» What is required:
Continue the passage below about Florida after the Seminole war, picking up right after its final sentence.

** Opening Excerpted passage block **

I have said that the war is ended. Although the Seminole chief, Sam Jones, and about seventy of his people remain, the country is in profound peace from one end to the other, and you may traverse the parts most distant from the white settlements without the least danger or molestation from the Indians. "How is it," I asked one day of a gentleman who had long resided in St. Augustine, "that, after what has happened, you can think it safe to let these people remain?"
"It is perfectly safe," he answered. "Sam Jones professes, and I believe truly, to have had less to do with the murders which have been committed than the other chiefs, though it is certain that Dr. Perrine, whose death we so much lament, was shot at Indian Key by his men. Besides, he has a quarrel with one of the Seminole chiefs, whose relative he has killed, and if he were to follow them to their new country, he would certainly be put to death. It is his interest, therefore, to propitiate the favor of the whites by the most unexceptionable behavior, for his life depends upon being allowed to remain.
"There is yet another reason, which you will understand from what I am about to say. Before the war broke out, the Indians of this country, those very men who suddenly became so bloodthirsty and so formidable, were a quiet and inoffensive race, badly treated for the most part by the whites, and passively submitting to ill treatment without any appearance of feeling or spirit. When they at length resolved upon war, they concealed their families in the islands of the Everglades, whither they supposed the whites would never be able to follow them. Their rule of warfare was this, never to endanger the life of one of their warriors for the sake of gaining the greatest advantage over their enemies; they struck only when they felt themselves in perfect safety. If they saw an opportunity of destroying twenty white men by the sacrifice of a single Indian, the whites were allowed to escape. Acting on this principle, if their retreat had been as inaccessible as they supposed it, they would have kept up the warfare until they had driven the whites out of the territory.
"When, however, General Worth introduced a new method of prosecuting the war, following up the Indians with a close and perpetual pursuit, chasing them into their great shallow lake, the Everglades, and to its most secret islands, they saw at once that they were conquered. They saw that further hostilities were hopeless, and returned to their former submissive and quiet demeanor.
"It is well, perhaps," added my friend in a kind of postscript, "that a few Indians should remain in Florida. They are the best hunters of runaway slaves in the world, and may save us from a Maroon war."

** Closing Excerpted passage block **
** Opening Available data block **

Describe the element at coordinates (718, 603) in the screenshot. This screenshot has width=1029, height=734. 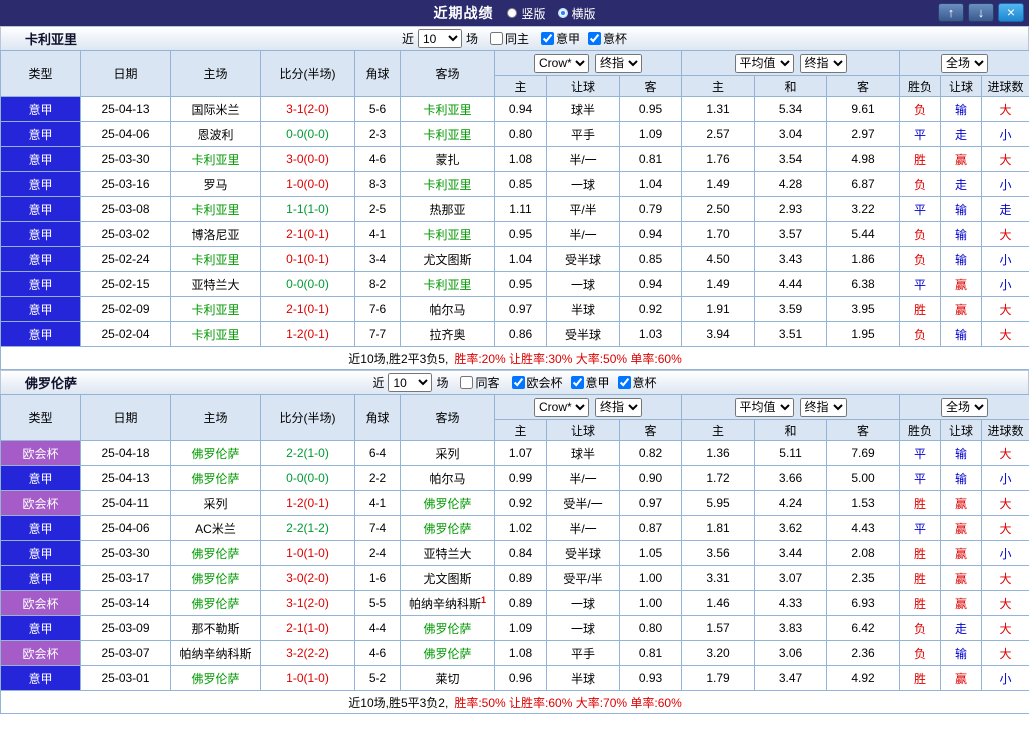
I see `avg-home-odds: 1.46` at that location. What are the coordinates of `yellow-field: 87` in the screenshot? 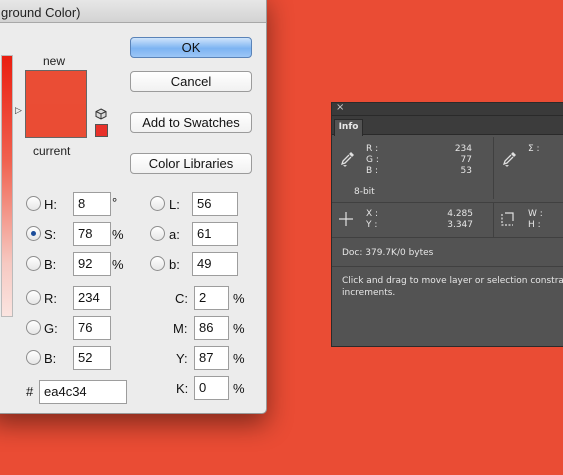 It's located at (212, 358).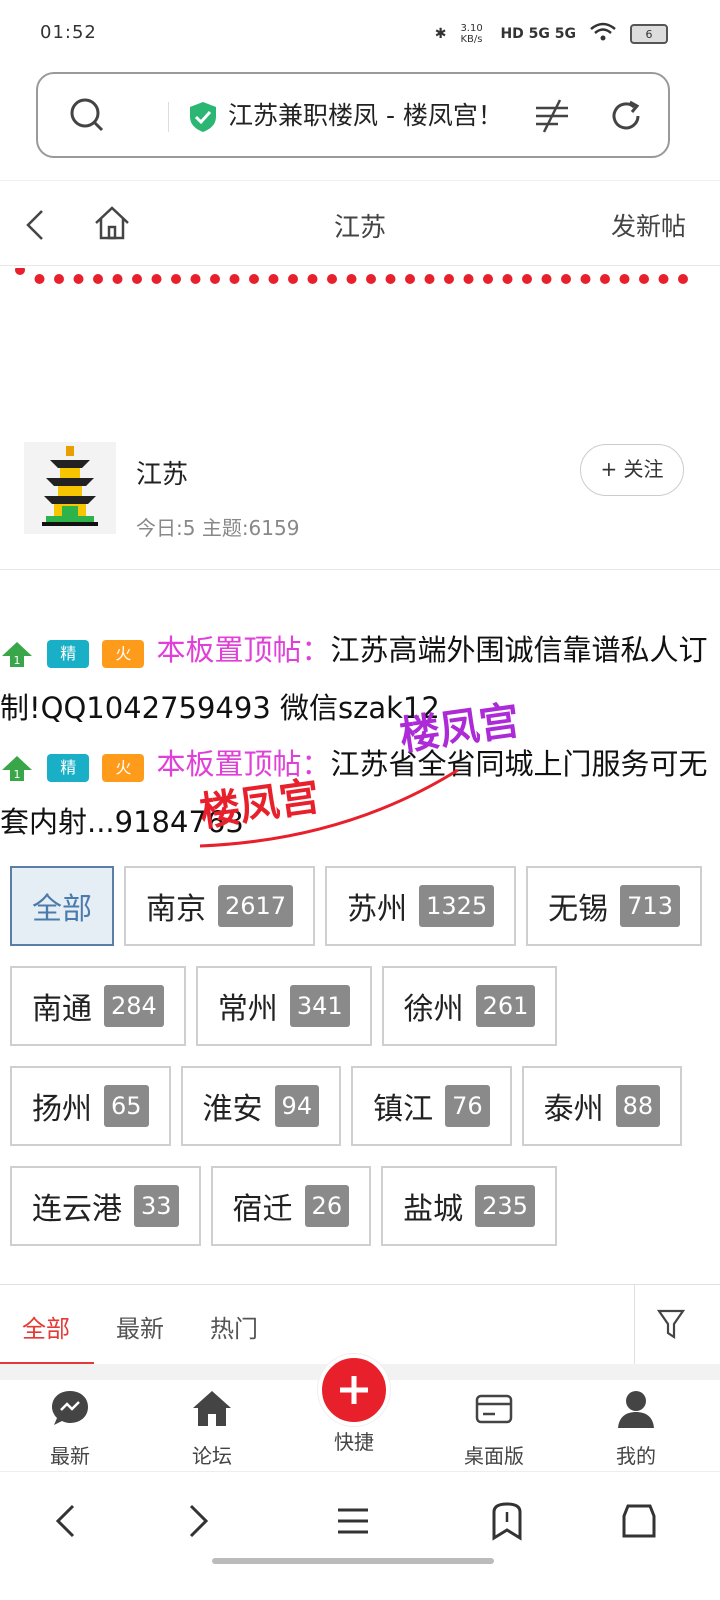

** Closing Available data block **

» Task answer:
The Indian name of the Everglades, I am told, signifies Grass-water, a term which well expresses its appearance. It is a vast lake, broader by thousands of acres in a wet than in a dry season, and so shallow that the grass everywhere grows from the bottom and overtops its surface The bottom is of hard sand, so firm that it can be forded almost everywhere on horseback, and here and there are deep channels which the traveller crosses by swimming his horse.
General Worth's success in quelling the insurrection of the Seminoles, has made him very popular in Florida, where the energy and sagacity with which the closing campaign of the war was conducted are spoken of in the highest terms. He has lately fixed his head-quarters at St Augustine.
In the afternoon, our steamer put in between two sandy points of land and we arrived at St Mary's, formerly a buccaneer settlement, but now so zealous for good order that our captain told us the inhabitants objected to his taking in wood for his steamboat on Sunday. The place is full of groves of the orange and lime—young trees which have grown up since 1835, and which, not having suffered, like those of St. Augustine, by the gale, I found beautifully luxuriant. In this place, it was my fate to experience the plague of sand-flies. Clouds of them came into the steamboat alighting on our faces and hands and stinging wherever they alighted. The little creatures got into our hair and into our eyes, and crawled up our sleeves and down our necks, giving us no rest, until late in the night the vessel left the wharf and stood out into the river, where the current of air swept most of our tormentors away.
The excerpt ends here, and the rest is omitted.